[Input records]
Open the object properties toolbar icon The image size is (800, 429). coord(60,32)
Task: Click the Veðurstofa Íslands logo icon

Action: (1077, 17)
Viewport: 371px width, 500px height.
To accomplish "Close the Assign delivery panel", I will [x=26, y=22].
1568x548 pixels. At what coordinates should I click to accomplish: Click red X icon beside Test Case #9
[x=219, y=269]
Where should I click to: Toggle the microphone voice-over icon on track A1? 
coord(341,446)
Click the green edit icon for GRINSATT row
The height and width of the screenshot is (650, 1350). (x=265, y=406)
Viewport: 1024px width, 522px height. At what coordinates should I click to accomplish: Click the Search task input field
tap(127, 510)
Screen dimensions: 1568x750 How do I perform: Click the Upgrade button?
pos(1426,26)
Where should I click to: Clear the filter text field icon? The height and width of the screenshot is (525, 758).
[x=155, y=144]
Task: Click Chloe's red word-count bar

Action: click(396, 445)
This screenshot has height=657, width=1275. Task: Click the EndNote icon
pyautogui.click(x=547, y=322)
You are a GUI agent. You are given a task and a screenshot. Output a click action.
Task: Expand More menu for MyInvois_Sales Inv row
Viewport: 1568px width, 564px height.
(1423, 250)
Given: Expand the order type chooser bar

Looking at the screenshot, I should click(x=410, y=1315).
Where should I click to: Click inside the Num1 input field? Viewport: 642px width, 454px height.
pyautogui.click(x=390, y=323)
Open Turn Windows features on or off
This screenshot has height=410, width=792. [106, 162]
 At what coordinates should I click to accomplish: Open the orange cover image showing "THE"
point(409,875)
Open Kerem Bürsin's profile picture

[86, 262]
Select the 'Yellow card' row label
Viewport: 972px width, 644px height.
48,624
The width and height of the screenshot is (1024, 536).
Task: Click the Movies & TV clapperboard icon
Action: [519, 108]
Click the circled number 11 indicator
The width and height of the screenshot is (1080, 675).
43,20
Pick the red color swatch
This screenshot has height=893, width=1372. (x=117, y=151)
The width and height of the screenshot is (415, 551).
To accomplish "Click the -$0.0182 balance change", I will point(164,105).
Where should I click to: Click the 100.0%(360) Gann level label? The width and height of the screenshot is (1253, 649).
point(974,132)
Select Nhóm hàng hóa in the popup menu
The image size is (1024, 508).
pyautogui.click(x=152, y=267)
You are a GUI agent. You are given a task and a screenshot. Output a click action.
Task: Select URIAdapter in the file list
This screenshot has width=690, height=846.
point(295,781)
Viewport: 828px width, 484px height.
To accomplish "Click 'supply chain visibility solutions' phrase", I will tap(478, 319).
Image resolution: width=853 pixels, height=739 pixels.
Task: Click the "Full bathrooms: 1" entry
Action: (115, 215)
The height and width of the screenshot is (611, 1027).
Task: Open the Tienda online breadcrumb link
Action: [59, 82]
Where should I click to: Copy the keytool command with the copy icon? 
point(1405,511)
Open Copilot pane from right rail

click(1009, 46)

[Problem statement] The full set of entries has to be duplicated precisely.

[Expected answer]
Open the object properties toolbar icon The image size is (800, 429). coord(60,32)
Task: Click the Veðurstofa Íslands logo icon

Action: (1077, 17)
Viewport: 371px width, 500px height.
To accomplish "Close the Assign delivery panel", I will [x=26, y=22].
1568x548 pixels. At what coordinates should I click to accomplish: Click red X icon beside Test Case #9
[x=219, y=269]
Where should I click to: Toggle the microphone voice-over icon on track A1? 
coord(341,446)
Click the green edit icon for GRINSATT row
The height and width of the screenshot is (650, 1350). (x=265, y=406)
Viewport: 1024px width, 522px height. At what coordinates should I click to accomplish: Click the Search task input field
tap(127, 510)
Screen dimensions: 1568x750 How do I perform: Click the Upgrade button?
pos(1426,26)
Where should I click to: Clear the filter text field icon? The height and width of the screenshot is (525, 758).
[x=155, y=144]
Task: Click Chloe's red word-count bar

Action: click(396, 445)
This screenshot has height=657, width=1275. Task: Click the EndNote icon
pyautogui.click(x=547, y=322)
You are a GUI agent. You are given a task and a screenshot. Output a click action.
Task: Expand More menu for MyInvois_Sales Inv row
Viewport: 1568px width, 564px height.
(1423, 250)
Given: Expand the order type chooser bar

Looking at the screenshot, I should click(x=410, y=1315).
Where should I click to: Click inside the Num1 input field? Viewport: 642px width, 454px height.
pyautogui.click(x=390, y=323)
Open Turn Windows features on or off
This screenshot has height=410, width=792. [106, 162]
 At what coordinates should I click to accomplish: Open the orange cover image showing "THE"
point(409,875)
Open Kerem Bürsin's profile picture

[86, 262]
Select the 'Yellow card' row label
Viewport: 972px width, 644px height.
48,624
The width and height of the screenshot is (1024, 536).
Task: Click the Movies & TV clapperboard icon
Action: [519, 108]
Click the circled number 11 indicator
The width and height of the screenshot is (1080, 675).
43,20
Pick the red color swatch
This screenshot has height=893, width=1372. (x=117, y=151)
The width and height of the screenshot is (415, 551).
To accomplish "Click the -$0.0182 balance change", I will point(164,105).
Where should I click to: Click the 100.0%(360) Gann level label? The width and height of the screenshot is (1253, 649).
point(974,132)
Select Nhóm hàng hóa in the popup menu
The image size is (1024, 508).
pyautogui.click(x=152, y=267)
You are a GUI agent. You are given a task and a screenshot. Output a click action.
Task: Select URIAdapter in the file list
This screenshot has width=690, height=846.
point(295,781)
Viewport: 828px width, 484px height.
To accomplish "Click 'supply chain visibility solutions' phrase", I will tap(478, 319).
Image resolution: width=853 pixels, height=739 pixels.
Task: Click the "Full bathrooms: 1" entry
Action: (115, 215)
The height and width of the screenshot is (611, 1027).
Task: Open the Tienda online breadcrumb link
Action: [59, 82]
Where should I click to: Copy the keytool command with the copy icon? 
point(1405,511)
Open Copilot pane from right rail

click(1009, 46)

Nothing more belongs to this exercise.